— START —

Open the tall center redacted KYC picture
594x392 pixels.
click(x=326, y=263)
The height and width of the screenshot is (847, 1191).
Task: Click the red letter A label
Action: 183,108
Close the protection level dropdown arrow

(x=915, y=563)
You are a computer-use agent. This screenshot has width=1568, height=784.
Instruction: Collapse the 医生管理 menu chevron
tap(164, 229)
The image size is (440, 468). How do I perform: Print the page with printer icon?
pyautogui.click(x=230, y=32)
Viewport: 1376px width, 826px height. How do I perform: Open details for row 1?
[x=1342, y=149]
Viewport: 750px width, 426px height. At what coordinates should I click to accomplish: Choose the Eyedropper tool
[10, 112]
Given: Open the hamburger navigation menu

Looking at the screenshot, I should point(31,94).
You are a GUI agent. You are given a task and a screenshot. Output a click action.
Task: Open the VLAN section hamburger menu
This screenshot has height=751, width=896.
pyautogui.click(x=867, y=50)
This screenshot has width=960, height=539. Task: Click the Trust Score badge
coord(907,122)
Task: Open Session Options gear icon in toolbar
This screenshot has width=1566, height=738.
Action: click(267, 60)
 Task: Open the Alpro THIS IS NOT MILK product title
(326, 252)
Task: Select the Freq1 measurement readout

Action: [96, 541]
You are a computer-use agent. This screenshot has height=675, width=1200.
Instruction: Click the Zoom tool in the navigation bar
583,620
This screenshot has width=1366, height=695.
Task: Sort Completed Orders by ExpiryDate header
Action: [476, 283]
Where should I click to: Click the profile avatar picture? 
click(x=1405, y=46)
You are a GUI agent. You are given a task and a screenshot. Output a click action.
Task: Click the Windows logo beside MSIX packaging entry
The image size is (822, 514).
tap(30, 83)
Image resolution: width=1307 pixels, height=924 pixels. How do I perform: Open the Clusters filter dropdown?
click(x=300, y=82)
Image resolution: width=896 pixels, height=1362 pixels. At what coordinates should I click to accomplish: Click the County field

— END —

### Do this:
Reproduce every one of the records above line for line, changing nothing.

### Response to the task:
Open the tall center redacted KYC picture
594x392 pixels.
click(x=326, y=263)
The height and width of the screenshot is (847, 1191).
Task: Click the red letter A label
Action: 183,108
Close the protection level dropdown arrow

(x=915, y=563)
You are a computer-use agent. This screenshot has width=1568, height=784.
Instruction: Collapse the 医生管理 menu chevron
tap(164, 229)
The image size is (440, 468). How do I perform: Print the page with printer icon?
pyautogui.click(x=230, y=32)
Viewport: 1376px width, 826px height. How do I perform: Open details for row 1?
[x=1342, y=149]
Viewport: 750px width, 426px height. At what coordinates should I click to accomplish: Choose the Eyedropper tool
[10, 112]
Given: Open the hamburger navigation menu

Looking at the screenshot, I should point(31,94).
You are a GUI agent. You are given a task and a screenshot. Output a click action.
Task: Open the VLAN section hamburger menu
This screenshot has height=751, width=896.
pyautogui.click(x=867, y=50)
This screenshot has width=960, height=539. Task: Click the Trust Score badge
coord(907,122)
Task: Open Session Options gear icon in toolbar
This screenshot has width=1566, height=738.
Action: click(267, 60)
 Task: Open the Alpro THIS IS NOT MILK product title
(326, 252)
Task: Select the Freq1 measurement readout

Action: [96, 541]
You are a computer-use agent. This screenshot has height=675, width=1200.
Instruction: Click the Zoom tool in the navigation bar
583,620
This screenshot has width=1366, height=695.
Task: Sort Completed Orders by ExpiryDate header
Action: [476, 283]
Where should I click to: Click the profile avatar picture? 
click(x=1405, y=46)
You are a GUI agent. You are given a task and a screenshot. Output a click action.
Task: Click the Windows logo beside MSIX packaging entry
The image size is (822, 514).
tap(30, 83)
Image resolution: width=1307 pixels, height=924 pixels. How do I perform: Open the Clusters filter dropdown?
click(x=300, y=82)
Image resolution: width=896 pixels, height=1362 pixels. At what coordinates should I click to accomplish: Click the County field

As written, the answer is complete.